…or how the end of the month provided something that was needed.
It’s not easy to look back upon yourself to see what you could have done better, but doing so helps me to see where to improve.
None of us are perfect. To think you are is, quite frankly, arrogant. We all have cracks in our facade, things on which we need to improve.
From monthly monetary gain to focusing on things and more, this is a post with content updates and goals, whether they have been reached or not.
After much talking with the hubby, my monthly goal had to be upped again to $1600/monthly. Let’s blame it on inflation, shall we?
So, out of the $1600 that was in my sights, I was only able to earn $269.30.
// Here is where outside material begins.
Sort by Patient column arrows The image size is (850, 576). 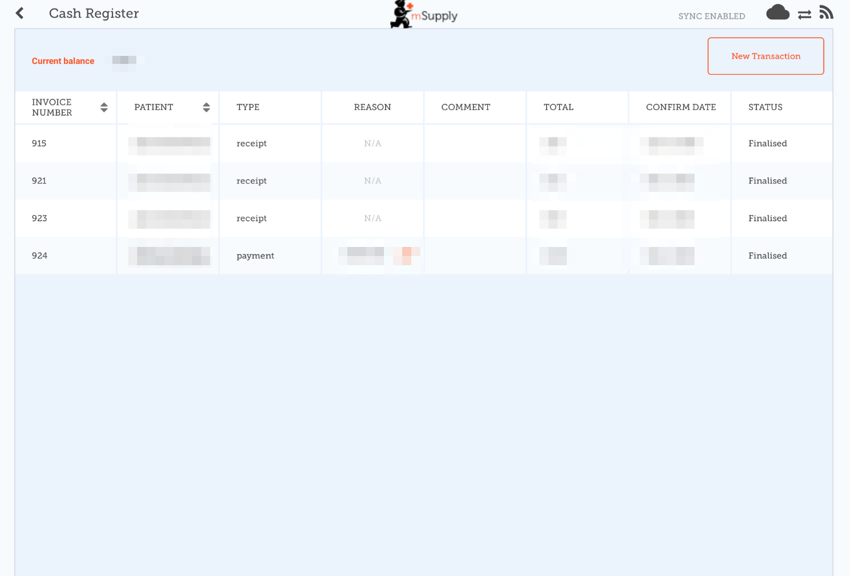coord(206,107)
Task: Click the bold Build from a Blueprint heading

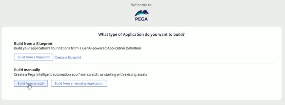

Before some wonder why I do this, it’s simple. There are those who would scam others and take money without transparency. I am not any of those people. If you donate to me, hire me for a commission, or even become a monthly patron, you will always see where how much money I have earned for the month.
For those wondering where the money goes, living and business expenses.
Getting my butt in gear
Yeah, this did not happen, at all. I feel horrible for this, but I am going to do stretches in the morning and crunches. I will let you know how that goes. As it warms up, I will be taking walks and going to the gym.
It had to happen
On the road to making a comfortable living, I had to look for a job. I got one on the last day of the month.
Yep, that’s it.
I can’t sit here and expect people to support me with the way things are financially for everyone. That would be selfish, self-centered, and entitled. I am none of those things.
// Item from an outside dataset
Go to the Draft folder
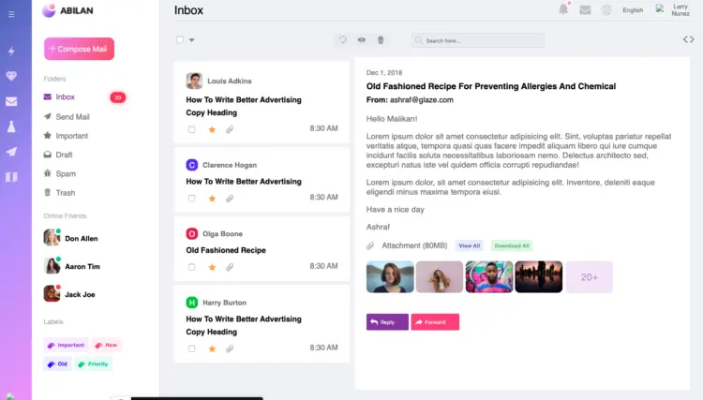 64,155
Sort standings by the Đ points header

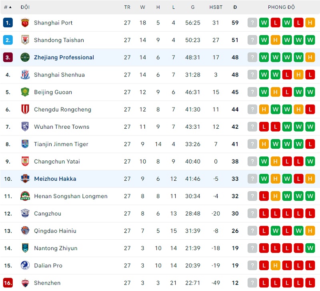pos(235,7)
This is going to change things a bit.
I am still going to turn out content. That hasn’t changed. However, the schedule is, once again, going to change.
I will try to post 7 Days to Die videos twice a week and Subnautica once a week. If I find it’s too hard to manage, I will drop the second 7 Days upload and turn it into a Subnautica upload instead.
I do have plans for more diverse programming in the gaming content, but that can’t happen until I can be independent of my employer. I can’t keep going on the way I have been. My husband and I are struggling too much to make ends meet.
This is never going to go away. I love writing and expressing myself through the medium. I am still working on my stories, herb book, and novel series.
I just haven’t had the time to work on any of it, and it makes me sad truthfully.
The hole in my heart from the absence of my dad will never go away. To think it will is naive. I am taking this one day at a time. I find myself crying over some songs and movies where the male figure dies.
I loved my father and still do. I just have to find a way to move on now that he is at peace.